To provide for interaction with a user, the systems and techniques described here can be implemented on an electronic device having a display device (e.g., a CRT (cathode ray tube) or LCD (liquid crystal display) monitor) for displaying information to the user and a keyboard and a pointing device (e.g., a mouse or a trackball) by which the user can provide input to the electronic device. Other kinds of devices may also be used to provide for interaction with a user, for example, feedback provided to the user may be any form of sensory feedback (e.g., visual feedback, auditory feedback, or tactile feedback), and input from the user may be received in any form, including acoustic input, speech input, or tactile input.

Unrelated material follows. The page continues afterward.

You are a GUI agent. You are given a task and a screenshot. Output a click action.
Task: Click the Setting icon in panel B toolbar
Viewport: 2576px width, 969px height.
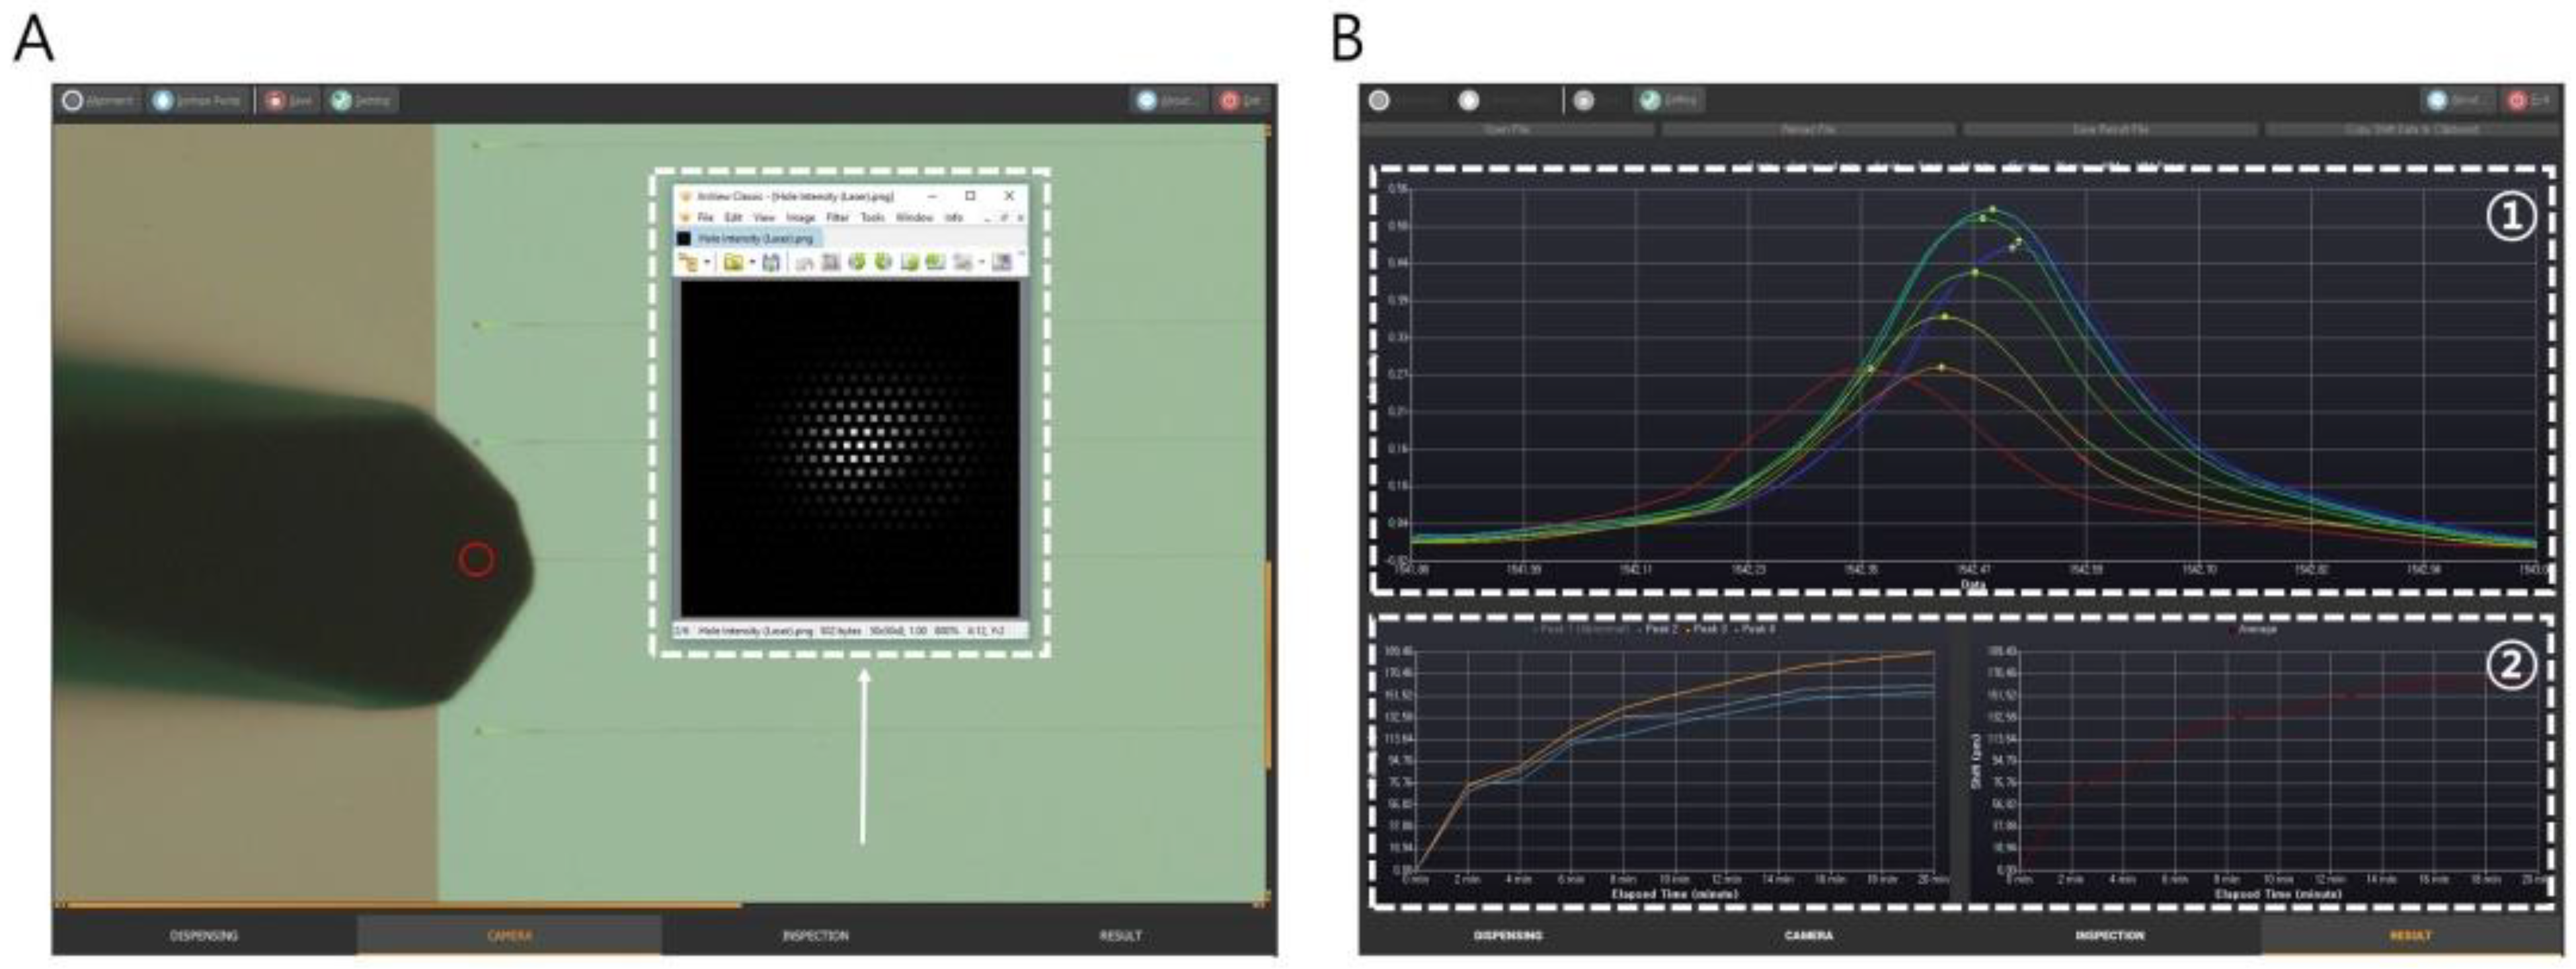1650,100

The systems and techniques described here can be implemented in a computing system that includes a background component (e.g., as a data server), or that includes a middleware component (e.g., an application server), or that includes a front-end component (e.g., a user computer having a graphical user interface or a web browser through which a user can interact with an implementation of the systems and techniques described here), or any combination of such background, middleware, or front-end components. The components of the system can be interconnected by any form or medium of digital data communication (e.g., a communication network). Examples of communication networks include a Local Area Network (LAN), a Wide Area Network (WAN), a blockchain network, and the Internet.
The computing system may include clients and servers. The client and server are typically remote from each other and typically interact through a communication network. The relationship of client and server arises by virtue of computer programs running on the respective computers and having a client-server relationship to each other. The server can be a cloud server, also called a cloud computing server or a cloud host, and is a host product in a cloud computing service system, so that the defects of high management difficulty and weak service expansibility in the traditional physical hosts and VPS service are overcome.
It should be appreciated that various forms of the flows shown above may be used to reorder, add, or delete steps. For example, the steps described in the present invention may be performed in parallel, sequentially, or in a different order, so long as the desired results of the technical solution of the present invention are achieved, and the present invention is not limited herein.
The above embodiments do not limit the scope of the present invention. It will be apparent to those skilled in the art that various modifications, combinations, sub-combinations and alternatives are possible, depending on design requirements and other factors. Any modifications, equivalent substitutions and improvements made within the spirit and principles of the present invention should be included in the scope of the present invention.